### ESERCIZI DA SVOLGERE
(a) Nel brano, a quale società è stato assegnato l'appalto dopo l'esclusione della Redukt?
(b) Riassumi il brano in due frasi.
(c) Per favore, ricopia dal brano il passo che va da "Così, il Comune" a "Live di Torino.".

### BRANO
────────────────────
GARDA – Bando per il Museo del Garda: per il TAR è tutto regolare

0

L’Amministrazione comunale, ancora nel suo programma elettorale, aveva molto puntato sulla cultura e aveva deciso di riaprire il Museo Garda, chiuso ormai da quarant’anni e al centro di numerose polemiche destate da vari avvenimenti, come il furto ai magazzini di alcuni pezzi importanti, che erano costati le dimissioni del vicesindaco Gianni Cimalando. “Questo progetto è sempre stato al centro del nostro programma: i cittadini hanno diritto di conoscere la propria storia ed il proprio passato; vogliamo aprire il museo e abbiamo fatto tutti i passi necessari, senza impoverire gli altri capitoli di spesa del bilancio comunale. Contiamo di restituire alla città questo bene entro inizio del prossimo anno”.

Così, il Comune ha indetto un appalto sull’assegnazione di fornitura e allestimento del museo civico: la società vincitrice, la Redukt di Napoli, aveva, tuttavia, presentato ricorso al TAR Ivrea in quanto esclusa dalla graduatoria per mancanza di un requisito generale che l’azienda aveva presentato in autocertificazione. L’appalto era stato, dunque, assegnato alla seconda società in gara, la Set Up Live di Torino.

I giudici amministrativi, nei giorni scorsi, hanno rigettato il ricorso presentato dalla Redukt in quanto hanno ritenuto le censure infondate, decretando la correttezza delle procedure con cui la gara si è svolta. La decisione può considerarsi definitiva, essendo ormai scaduti i termini perentori di legge per impugnare la sentenza dinanzi al Consiglio di Stato. “I lavori, come previsto nel capitolato tecnico, dovranno essere completati entro duecento giorni dalla consegna – ha spiegato il sindaco Carlo Della Pepa –. Il museo Garda, quindi, dovrebbe poter riaprire, come previsto, nella tarda primavera del prossimo anno”.
────────────────────
### RIGHE RIPORTATE
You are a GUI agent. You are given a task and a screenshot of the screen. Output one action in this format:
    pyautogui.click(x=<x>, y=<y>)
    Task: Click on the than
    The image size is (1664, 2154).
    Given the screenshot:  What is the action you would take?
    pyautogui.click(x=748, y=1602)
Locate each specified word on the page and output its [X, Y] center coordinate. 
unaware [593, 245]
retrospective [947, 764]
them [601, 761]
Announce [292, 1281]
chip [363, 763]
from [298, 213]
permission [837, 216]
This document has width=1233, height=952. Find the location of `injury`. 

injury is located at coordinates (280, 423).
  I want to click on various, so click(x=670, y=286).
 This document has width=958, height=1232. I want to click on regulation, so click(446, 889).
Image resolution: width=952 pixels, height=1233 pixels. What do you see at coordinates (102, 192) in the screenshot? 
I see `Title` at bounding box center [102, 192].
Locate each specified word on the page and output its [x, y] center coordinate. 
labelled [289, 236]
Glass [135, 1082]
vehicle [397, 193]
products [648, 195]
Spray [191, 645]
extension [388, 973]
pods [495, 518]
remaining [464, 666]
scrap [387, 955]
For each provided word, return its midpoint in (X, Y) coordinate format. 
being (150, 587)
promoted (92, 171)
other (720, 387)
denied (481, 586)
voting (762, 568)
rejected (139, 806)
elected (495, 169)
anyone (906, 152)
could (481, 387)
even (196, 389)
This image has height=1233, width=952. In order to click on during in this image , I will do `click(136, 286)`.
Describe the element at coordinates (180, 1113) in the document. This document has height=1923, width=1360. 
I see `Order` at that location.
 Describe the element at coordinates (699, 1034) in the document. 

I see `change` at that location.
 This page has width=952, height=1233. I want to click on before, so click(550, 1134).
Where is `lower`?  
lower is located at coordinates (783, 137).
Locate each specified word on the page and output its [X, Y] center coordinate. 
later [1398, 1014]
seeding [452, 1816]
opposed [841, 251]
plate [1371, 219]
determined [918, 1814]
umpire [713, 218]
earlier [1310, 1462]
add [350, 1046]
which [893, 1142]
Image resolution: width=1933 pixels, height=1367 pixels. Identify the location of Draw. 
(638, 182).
────────────────────
### SOLUZIONI
(a) Alla Set Up Live di Torino.

(b) Il Comune ha indetto un appalto per la fornitura e l'allestimento del Museo Garda, chiuso da quarant'anni: la Redukt di Napoli, esclusa dalla graduatoria per la mancanza di un requisito generale, ha presentato ricorso al TAR, e l'appalto è passato alla Set Up Live di Torino. I giudici hanno respinto il ricorso, ritenendo corretta la procedura di gara, e secondo il sindaco Carlo Della Pepa il museo dovrebbe riaprire nella tarda primavera del prossimo anno.

(c)
Così, il Comune ha indetto un appalto sull’assegnazione di fornitura e allestimento del museo civico: la società vincitrice, la Redukt di Napoli, aveva, tuttavia, presentato ricorso al TAR Ivrea in quanto esclusa dalla graduatoria per mancanza di un requisito generale che l’azienda aveva presentato in autocertificazione. L’appalto era stato, dunque, assegnato alla seconda società in gara, la Set Up Live di Torino.